İŞGALLER SONRASI AMASYA’NIN DURUMU

Mondros Mütarekesi’nden sonra İttihat ve Terakki Cemiyeti kendini feshetti. Ancak bu teşekkül yurdun her yanında temsilcisi olan bir örgüttü. İttihatçılara bağlı hareket eden Karakol Cemiyeti Anadolu’nun pek çok yerinde işgallere direnişi örgütledi. Amasya’da İttihatçılar ile Hürriyet ve İtilaf Partisi çekişme hâlinde idi. Amasya halkı ise sağduyulu hareket ederek particiliğin bu zor dönemlerde doğru olmadığına inanıyordu (Demirci, 2010: 51-53).
Amasya ve çevresi Rum Pontusçuları’nın tehdidi altında idi.
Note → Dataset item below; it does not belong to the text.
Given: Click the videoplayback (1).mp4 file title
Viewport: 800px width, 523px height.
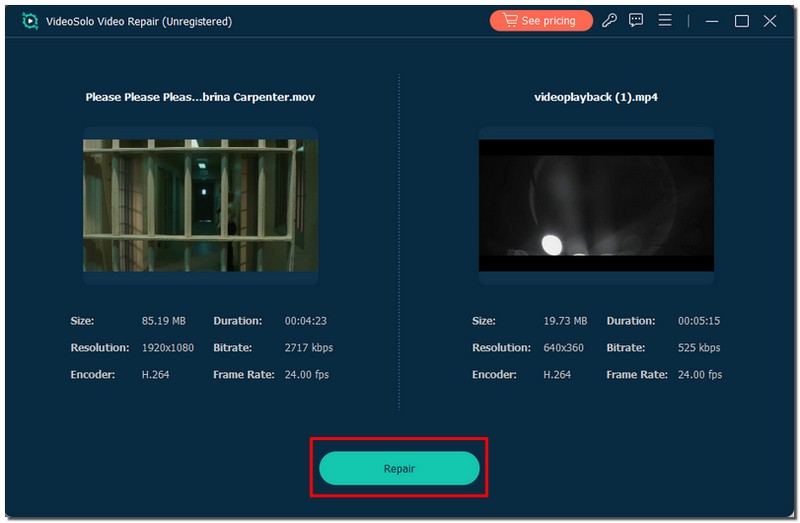Looking at the screenshot, I should pos(596,98).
Amerika ve İngiltere’de bu çetelere destek vermekteydi. Amasya halkı ülkenin zor durumda olduğunu idrak edebiliyordu. Amasya halkının işgalciler ile ilk çatışması Merzifon’a İngiliz bayrağı çekilme hadisesi ile başladı. 15 Mart 1919’da İngiliz askerleri Merzifon’a girdiler. Merzifon’daki Rum ve Ermeni heyeti işgalcileri karşıladı. Amerikan Anadolu Koleji karargâh hâline geldi.  Mondros Mütarekesinin 6. Maddesine göre hapishanede bulunan Ermeni ve Rumlar serbest bırakıldı.  Merzifon’da Türk bayrağının indirilmesine halk tepki gösterdi.  Bu protesto karşısında İngilizler geri adım atmak zorunda kaldı ( Menç, 2007: 20-21). İngiliz İşgal Kuvvetleri, Türk idareciler üzerinde baskı kurdular.  Geçmişte yaşanan olaylar nedeniyle Rum ve Ermenilerden oluşan Tehcir Soruşturma Komisyonu kuruldu. Ermeni Tehcirinde İngilizler tarafından suçlu olarak görülen Belediye Reisi Delihasanzade Hüseyin Bey ile Salihbeyzade Hüseyin Bey tutuklandılar (Menç, 2007: 22).
Bölgedeki asayişsizliği Mustafa Kemal Paşa şöyle raporlamıştır:
“Seferberliğin başlangıcında liva dâhilinde, özellikle asker kaçaklarından ve Müslüman, Rum, Ermeni gibi unsurlardan ayrı ayrı oluşan bir takım çeteler, adi hırsızlıkla ara sıra da öldürmelerle meşgul olmuştur.” (Evsile, 1998: 70-83; Atatürk ile ilgili Arşiv Belgeleri, 1982: 30-32). 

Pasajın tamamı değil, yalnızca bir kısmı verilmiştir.